# A simple guide to how turn SAC to WAV files 

## What you will need to run this notebook

The usual suspects:

    Anaconda
    obspy
    obspyDMT
    numpy, scipy, cartopy, ...

The extras:
    
    SoundFile
    

## Useful links
    
   **Websites for finding earthquakes, networks and stations:**
    - http://www.fdsn.org/networks/
    - http://ds.iris.edu/wilber3/find_event
    
   **Understanding network codes:**
    - https://ds.iris.edu/ds/nodes/dmc/tools/data_channels/#???
    - https://ds.iris.edu/ds/nodes/dmc/data/formats/seed-channel-naming/
    
   **How to quickly download earthquakes:**
    - https://github.com/kasra-hosseini/obspyDMT
    
   **Learn more about python, jupyter notebooks and obspy:**
    - http://seismo-live.org/
    
   **How to install Anaconda:**
    - https://docs.anaconda.com/anaconda/install/mac-os/
    
   **What we are using to export the waveforms to WAV files:**
    - https://pysoundfile.readthedocs.io/en/latest/

ATTENTION 1: 
It you have a "%%capture" at the top of the cell no output will be shown. If you are suspicious that something is going terribly wrong you can comment out this line and see the whole output again.

ATTENTION 2:
Basemap is deprecated in favor of the Cartopy project. 

## Import 

You usually do not change this part.

In [17]:
# solve issue with autocomplete
%config Completer.use_jedi = False
%load_ext autoreload
%autoreload 2
%matplotlib notebook

The autoreload extension is already loaded. To reload it, use:
  %reload_ext autoreload


In [18]:
import os
import sys
import time
import glob
from IPython import display

from soundfile import SoundFile
from natsort import natsorted

import matplotlib.pyplot as plt
from matplotlib import cm
import cartopy.crs as ccrs

import numpy as np
import pandas as pd
from obspy import read, Trace
from obspy.signal.tf_misfit import plot_tfr

# the file src_sac2wav contains written functions for exporting sac to wav files
from src_sac2wav import *

## Input

Here you can decide what you want to download (start/endtime, samplingrate, etc), where to save the data. NOTE: So far I only set up this scrip for event based downloads.
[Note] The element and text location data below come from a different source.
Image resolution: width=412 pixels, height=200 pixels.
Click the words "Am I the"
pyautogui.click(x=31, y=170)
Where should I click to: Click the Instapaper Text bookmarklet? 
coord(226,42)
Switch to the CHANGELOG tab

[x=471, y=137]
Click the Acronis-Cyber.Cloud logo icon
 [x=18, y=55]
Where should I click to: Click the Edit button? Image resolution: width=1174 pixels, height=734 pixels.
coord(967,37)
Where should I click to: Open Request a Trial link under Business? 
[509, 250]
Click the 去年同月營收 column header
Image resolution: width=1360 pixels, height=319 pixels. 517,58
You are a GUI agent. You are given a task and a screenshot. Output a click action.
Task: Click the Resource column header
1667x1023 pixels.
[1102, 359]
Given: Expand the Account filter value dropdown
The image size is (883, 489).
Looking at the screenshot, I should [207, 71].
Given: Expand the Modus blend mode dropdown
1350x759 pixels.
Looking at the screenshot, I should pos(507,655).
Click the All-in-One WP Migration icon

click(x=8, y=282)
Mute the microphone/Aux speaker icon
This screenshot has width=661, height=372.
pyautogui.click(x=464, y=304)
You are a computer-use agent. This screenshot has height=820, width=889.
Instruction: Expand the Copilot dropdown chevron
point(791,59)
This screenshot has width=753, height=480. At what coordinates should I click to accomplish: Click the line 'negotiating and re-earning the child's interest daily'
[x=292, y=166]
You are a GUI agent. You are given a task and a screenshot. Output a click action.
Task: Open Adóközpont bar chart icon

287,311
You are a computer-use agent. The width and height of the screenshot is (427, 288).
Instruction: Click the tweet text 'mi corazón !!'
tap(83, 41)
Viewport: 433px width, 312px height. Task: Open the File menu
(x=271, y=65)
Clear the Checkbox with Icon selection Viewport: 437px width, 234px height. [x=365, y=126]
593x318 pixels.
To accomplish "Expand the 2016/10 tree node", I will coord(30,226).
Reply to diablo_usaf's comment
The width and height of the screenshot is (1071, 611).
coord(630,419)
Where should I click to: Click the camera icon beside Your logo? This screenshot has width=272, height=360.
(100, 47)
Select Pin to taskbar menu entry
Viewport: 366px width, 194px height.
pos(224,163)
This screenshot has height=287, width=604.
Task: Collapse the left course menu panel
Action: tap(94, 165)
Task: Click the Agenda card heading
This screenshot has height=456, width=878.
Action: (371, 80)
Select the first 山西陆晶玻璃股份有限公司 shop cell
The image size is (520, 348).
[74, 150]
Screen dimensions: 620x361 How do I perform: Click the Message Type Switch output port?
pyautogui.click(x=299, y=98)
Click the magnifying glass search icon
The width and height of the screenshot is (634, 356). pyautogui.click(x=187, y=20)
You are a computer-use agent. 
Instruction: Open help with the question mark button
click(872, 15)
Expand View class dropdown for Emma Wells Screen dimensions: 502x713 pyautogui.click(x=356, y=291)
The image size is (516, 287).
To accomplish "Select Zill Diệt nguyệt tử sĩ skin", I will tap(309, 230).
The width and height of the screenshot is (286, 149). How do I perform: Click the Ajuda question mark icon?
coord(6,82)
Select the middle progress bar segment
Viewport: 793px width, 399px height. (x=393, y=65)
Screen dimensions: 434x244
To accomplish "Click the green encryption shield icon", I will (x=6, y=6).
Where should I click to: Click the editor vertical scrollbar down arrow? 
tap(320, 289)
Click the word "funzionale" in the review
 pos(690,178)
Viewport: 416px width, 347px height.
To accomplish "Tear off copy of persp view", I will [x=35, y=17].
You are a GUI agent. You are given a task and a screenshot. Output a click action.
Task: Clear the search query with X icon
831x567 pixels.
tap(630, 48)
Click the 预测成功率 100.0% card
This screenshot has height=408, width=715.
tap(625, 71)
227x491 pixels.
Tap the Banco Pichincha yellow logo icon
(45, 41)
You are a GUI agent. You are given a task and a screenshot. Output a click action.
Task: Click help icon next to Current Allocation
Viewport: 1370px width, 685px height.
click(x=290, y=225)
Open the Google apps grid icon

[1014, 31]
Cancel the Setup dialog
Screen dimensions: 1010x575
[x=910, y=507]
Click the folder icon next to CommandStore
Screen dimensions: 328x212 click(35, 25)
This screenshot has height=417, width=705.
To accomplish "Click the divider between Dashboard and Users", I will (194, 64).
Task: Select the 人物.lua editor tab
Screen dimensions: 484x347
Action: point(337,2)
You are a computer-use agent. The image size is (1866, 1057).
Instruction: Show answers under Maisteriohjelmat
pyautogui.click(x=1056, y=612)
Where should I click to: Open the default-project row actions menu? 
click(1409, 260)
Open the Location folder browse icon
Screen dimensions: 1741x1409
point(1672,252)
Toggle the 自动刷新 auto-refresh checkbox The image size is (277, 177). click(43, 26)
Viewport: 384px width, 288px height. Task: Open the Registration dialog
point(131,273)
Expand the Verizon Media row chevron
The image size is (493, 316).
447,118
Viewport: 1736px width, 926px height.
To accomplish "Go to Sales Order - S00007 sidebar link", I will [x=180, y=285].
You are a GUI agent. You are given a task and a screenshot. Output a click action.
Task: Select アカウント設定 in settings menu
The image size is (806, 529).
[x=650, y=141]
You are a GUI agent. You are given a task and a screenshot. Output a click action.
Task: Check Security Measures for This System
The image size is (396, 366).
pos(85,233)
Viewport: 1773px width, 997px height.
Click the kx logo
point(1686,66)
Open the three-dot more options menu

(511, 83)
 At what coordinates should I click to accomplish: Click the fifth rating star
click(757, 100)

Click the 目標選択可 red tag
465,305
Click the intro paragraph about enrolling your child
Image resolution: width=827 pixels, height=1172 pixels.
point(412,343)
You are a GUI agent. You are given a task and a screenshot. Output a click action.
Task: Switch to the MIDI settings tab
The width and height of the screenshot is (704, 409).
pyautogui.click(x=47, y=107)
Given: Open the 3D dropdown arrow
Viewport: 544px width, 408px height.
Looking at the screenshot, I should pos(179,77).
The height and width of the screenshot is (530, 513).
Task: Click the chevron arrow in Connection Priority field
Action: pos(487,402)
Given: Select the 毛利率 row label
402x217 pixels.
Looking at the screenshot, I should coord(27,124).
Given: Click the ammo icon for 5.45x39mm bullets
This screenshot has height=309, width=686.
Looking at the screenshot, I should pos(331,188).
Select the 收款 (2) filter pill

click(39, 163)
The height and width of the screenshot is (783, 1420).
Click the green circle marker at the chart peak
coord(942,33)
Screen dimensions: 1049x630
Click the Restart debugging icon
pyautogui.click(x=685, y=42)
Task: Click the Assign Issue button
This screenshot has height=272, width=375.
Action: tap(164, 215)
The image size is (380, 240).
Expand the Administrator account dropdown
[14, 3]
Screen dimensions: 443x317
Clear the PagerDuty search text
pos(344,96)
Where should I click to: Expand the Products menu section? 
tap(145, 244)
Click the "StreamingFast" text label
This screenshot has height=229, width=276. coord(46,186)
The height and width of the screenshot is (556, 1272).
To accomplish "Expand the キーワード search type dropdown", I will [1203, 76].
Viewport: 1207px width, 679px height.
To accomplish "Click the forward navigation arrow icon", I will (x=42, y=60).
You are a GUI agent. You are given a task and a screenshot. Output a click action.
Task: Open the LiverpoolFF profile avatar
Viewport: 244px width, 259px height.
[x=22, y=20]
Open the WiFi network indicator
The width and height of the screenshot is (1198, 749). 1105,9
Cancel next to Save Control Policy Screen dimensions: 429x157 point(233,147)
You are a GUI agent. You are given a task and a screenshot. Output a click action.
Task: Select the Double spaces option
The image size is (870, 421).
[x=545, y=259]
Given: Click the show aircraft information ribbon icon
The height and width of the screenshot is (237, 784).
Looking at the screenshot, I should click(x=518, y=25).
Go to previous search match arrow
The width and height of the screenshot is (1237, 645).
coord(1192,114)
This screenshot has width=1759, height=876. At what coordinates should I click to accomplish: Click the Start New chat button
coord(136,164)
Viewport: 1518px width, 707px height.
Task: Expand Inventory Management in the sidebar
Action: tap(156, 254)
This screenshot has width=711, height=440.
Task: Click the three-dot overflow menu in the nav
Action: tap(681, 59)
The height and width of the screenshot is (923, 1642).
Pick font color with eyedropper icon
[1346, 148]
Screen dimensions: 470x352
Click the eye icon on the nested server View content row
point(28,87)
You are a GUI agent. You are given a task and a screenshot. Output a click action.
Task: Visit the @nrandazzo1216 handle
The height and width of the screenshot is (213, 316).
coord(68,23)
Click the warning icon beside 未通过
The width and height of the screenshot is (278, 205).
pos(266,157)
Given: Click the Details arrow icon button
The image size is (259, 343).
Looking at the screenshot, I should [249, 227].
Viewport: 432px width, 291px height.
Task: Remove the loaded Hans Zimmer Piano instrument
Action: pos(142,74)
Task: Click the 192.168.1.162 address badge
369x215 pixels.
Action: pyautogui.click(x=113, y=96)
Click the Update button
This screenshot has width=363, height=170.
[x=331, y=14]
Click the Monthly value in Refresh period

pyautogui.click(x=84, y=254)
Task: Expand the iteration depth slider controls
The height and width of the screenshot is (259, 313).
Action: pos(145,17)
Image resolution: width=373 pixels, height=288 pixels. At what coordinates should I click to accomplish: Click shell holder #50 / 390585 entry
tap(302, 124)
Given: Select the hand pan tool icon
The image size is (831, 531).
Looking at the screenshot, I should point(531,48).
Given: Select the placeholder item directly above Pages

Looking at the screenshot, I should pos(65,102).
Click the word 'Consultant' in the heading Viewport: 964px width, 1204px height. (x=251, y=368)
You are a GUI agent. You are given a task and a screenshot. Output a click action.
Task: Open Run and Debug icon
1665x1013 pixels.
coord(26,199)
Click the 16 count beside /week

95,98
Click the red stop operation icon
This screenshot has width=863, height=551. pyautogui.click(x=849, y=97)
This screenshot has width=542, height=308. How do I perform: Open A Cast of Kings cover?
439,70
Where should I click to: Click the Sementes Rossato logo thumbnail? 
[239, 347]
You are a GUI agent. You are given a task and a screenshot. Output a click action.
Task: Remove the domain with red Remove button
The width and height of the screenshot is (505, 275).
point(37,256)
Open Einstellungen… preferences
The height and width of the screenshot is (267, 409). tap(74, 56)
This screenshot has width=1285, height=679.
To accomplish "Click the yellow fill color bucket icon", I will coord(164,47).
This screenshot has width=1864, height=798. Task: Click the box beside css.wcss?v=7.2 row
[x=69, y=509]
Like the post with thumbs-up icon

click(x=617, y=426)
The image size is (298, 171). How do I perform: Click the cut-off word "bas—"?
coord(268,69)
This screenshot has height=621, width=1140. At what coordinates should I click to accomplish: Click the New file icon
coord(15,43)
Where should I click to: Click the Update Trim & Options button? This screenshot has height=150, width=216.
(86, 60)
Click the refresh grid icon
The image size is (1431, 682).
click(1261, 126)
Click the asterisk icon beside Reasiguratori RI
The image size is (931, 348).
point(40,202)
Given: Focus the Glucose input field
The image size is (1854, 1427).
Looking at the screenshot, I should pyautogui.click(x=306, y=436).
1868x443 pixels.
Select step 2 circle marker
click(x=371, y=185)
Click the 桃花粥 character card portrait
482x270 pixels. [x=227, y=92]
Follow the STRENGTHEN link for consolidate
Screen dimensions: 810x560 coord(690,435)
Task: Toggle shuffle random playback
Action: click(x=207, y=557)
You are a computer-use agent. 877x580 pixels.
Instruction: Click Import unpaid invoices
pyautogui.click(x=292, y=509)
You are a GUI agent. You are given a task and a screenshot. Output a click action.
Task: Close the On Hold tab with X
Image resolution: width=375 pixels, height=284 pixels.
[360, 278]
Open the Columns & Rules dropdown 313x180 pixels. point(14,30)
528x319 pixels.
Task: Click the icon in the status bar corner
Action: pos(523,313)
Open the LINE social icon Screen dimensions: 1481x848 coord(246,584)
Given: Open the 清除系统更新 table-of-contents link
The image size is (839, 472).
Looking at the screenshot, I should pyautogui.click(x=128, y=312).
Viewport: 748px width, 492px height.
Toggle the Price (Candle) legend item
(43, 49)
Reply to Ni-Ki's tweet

At a later stage we can extend it to daywise downloads.

In [11]:
# ==============
# DOWNLOAD input 
# ==============

save_path = 'F:\github\sac2wav\github\IM_NV31_Event_2021_03_04'

# Choose between "event" and "continuous" or "day" mode.
# When you are choosing "continuous" or "day" mode, day files will be downloaded regardless of the mode. 
# In continuous mode the day files are later merged to one long trace and exported as WAV. 
mode = 'event'

# Does not download anything but just gives you a table of available events in the timespan you define in start_time/end_time
event_info = False

start_time = '2021-03-03'
end_time = '2021-03-05'

# preset and offset make only sense in event mode, will not be used with continuous or day mode!
preset = 300  # in [SEC] default: 0; put None if you want to use default values
offset = 7200  # default: 1800 for event-based mode and 0 for continuous mode

min_mag = '8.0'
max_mag = '10'

samplingrate = 40  # or None 
waveform_format = 'sac'  # or mseed 

event_catalog = 'NEIC_USGS'
data_source = 'all'  # all or RESIF

network = 'IM'
station = 'NV31'
channel = '*'

# ATTENTION!! If this is set to TRUE and the datapath is found, delete it before running obspyDMT
reset = False

# parallel request is on default with 4 cores 
parallel_request = True

# parallel processing is on default with 4 cores
parallel_process = True

# ================
# SAC to WAV input 
# ================

# if poly_wav set to True then 4 channels (xyzh) are exported in one wav file;
# if set to False four seperate wav files for each channel are exported
# if h not present for landstation a zero trace is exportet instead (for single and ploy wav files)
poly_wav = True

# specify event or the continuous folder
# '20121207_081823.a' or 'continuous*' or 'continuous01' or '*_*.*' (for events)
main_folder = '*_*.*'

# specify processing folder
# 'processed' or 'raw'
proc_folder = 'processed'  

station_selection = '*'  # or "RR05" or '*' or ['PL08', 'BIG2'] 

# WAV settings
framerate = 48000
bitrate = 'PCM_24'

# generates automatically plots of SAC files in WAV folder
plot_waveforms = True

# =========
# Post-proc
# =========

save_figs = True

plot_instrument_response = True  # if save_figs = True -> automatically saves in plot folder, otherwise will not be saved

filtering = True
filter_type = 'bandpass'  # or 'lowpass', 'highpass'
freqmin =  1/50 # Hz
freqmax = 1     # Hz

In [12]:
wav_save, save_fig_path = generate_output_folders(mode, save_path, save_figs)

## Download the data

Generate the obspyDMT command first:

In [5]:
##### here the input from above is put together for obspyDMT 
execute_DMT = f'obspyDMT --datapath {save_path} --min_date {start_time} --max_date {end_time}'\
              f' --waveform_format {waveform_format} --data_source {data_source}'\
              f' --instrument_correction'

if mode == 'event':
    execute_DMT = execute_DMT + f' --min_mag {min_mag} --max_mag {max_mag}'\
                                f' --event_catalog {event_catalog}'

elif mode == 'continuous' or mode == 'day':
    execute_DMT = execute_DMT + f' --continuous '

else:
    sys.exit(f'Mode: {mode} not implemented. Forced exit!')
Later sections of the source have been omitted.